SUPPLIED MATERIAL:

........

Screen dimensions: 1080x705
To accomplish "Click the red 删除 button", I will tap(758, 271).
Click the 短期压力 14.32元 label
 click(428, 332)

........

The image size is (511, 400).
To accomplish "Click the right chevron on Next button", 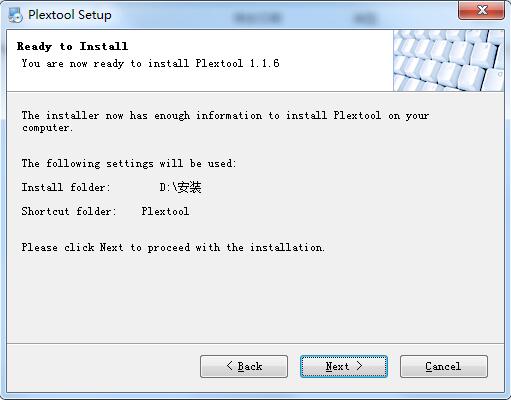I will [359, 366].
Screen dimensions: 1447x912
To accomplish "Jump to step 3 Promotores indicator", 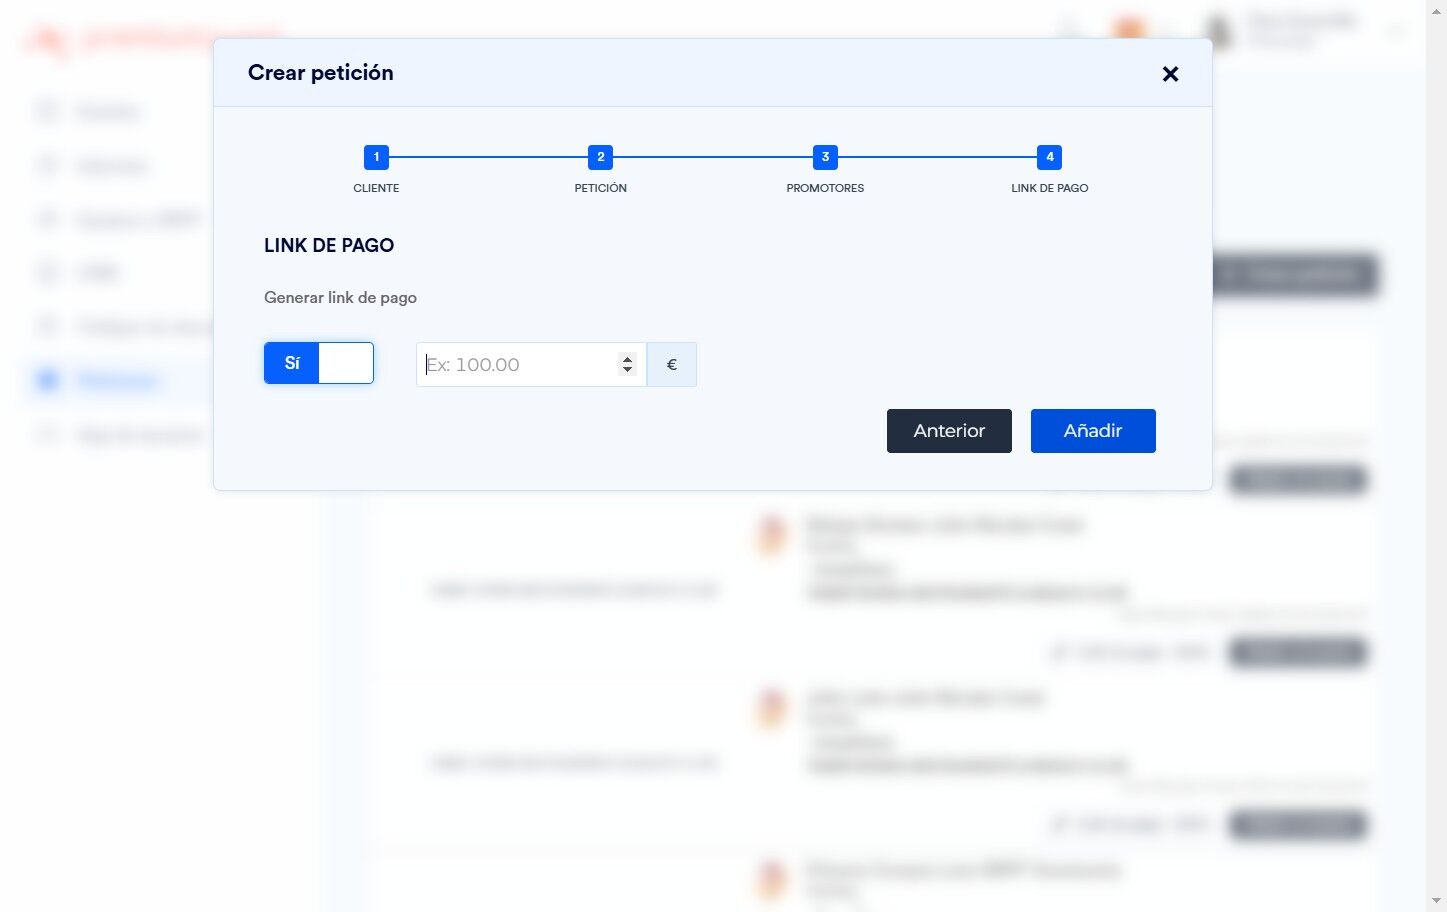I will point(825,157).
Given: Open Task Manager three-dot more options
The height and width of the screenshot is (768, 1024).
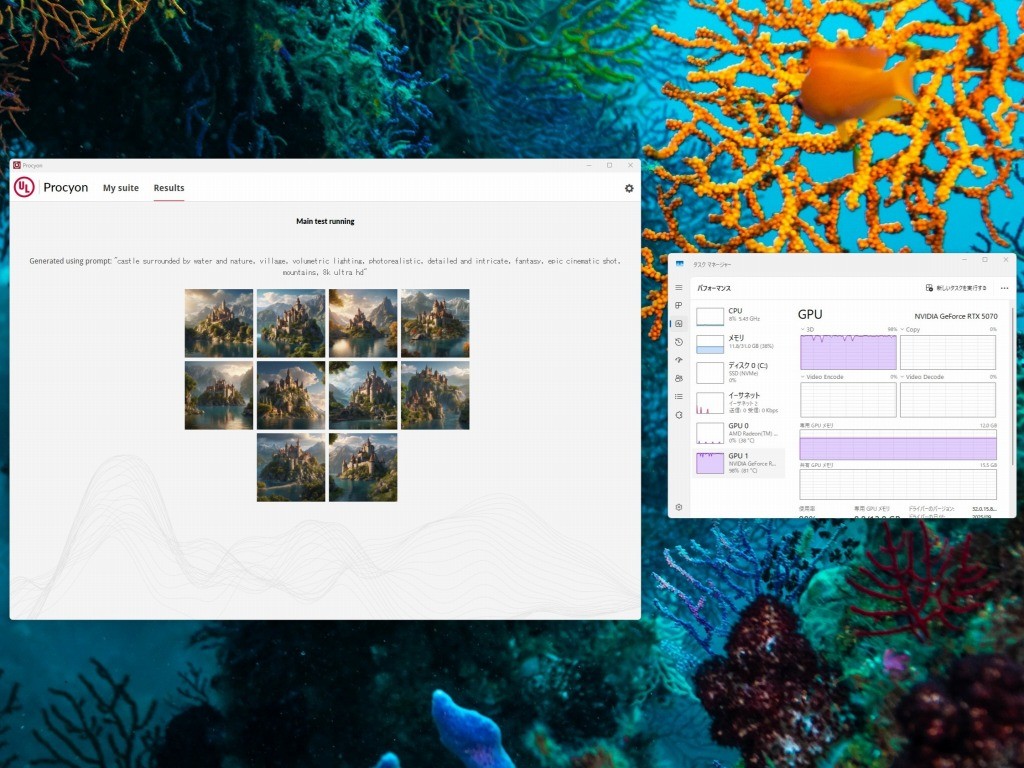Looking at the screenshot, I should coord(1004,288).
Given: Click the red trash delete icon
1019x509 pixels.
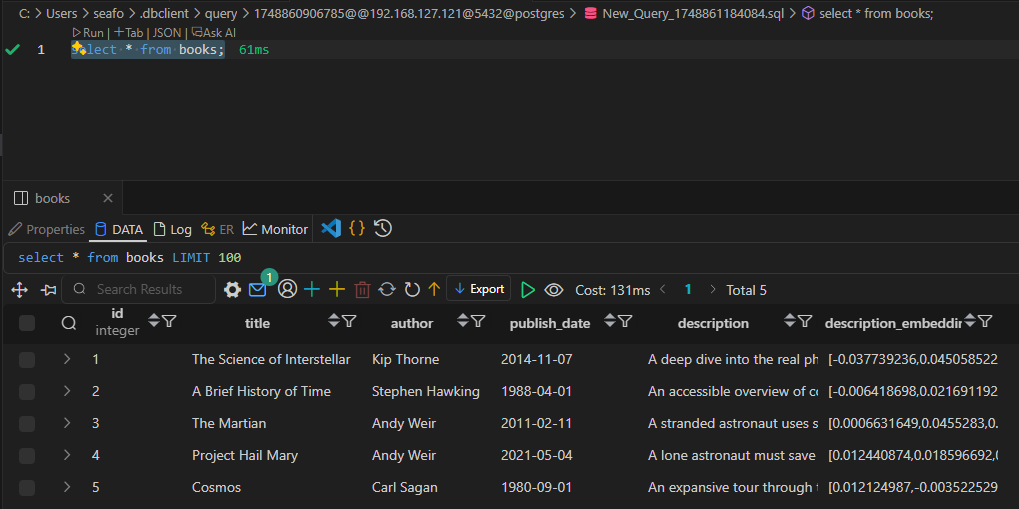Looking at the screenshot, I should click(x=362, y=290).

........

WORK REQUIRED: All lines with the word "Given" should be copied from the material above.

YOUR RESPONSE:
Given: Open Task Manager three-dot more options
Given: Click the red trash delete icon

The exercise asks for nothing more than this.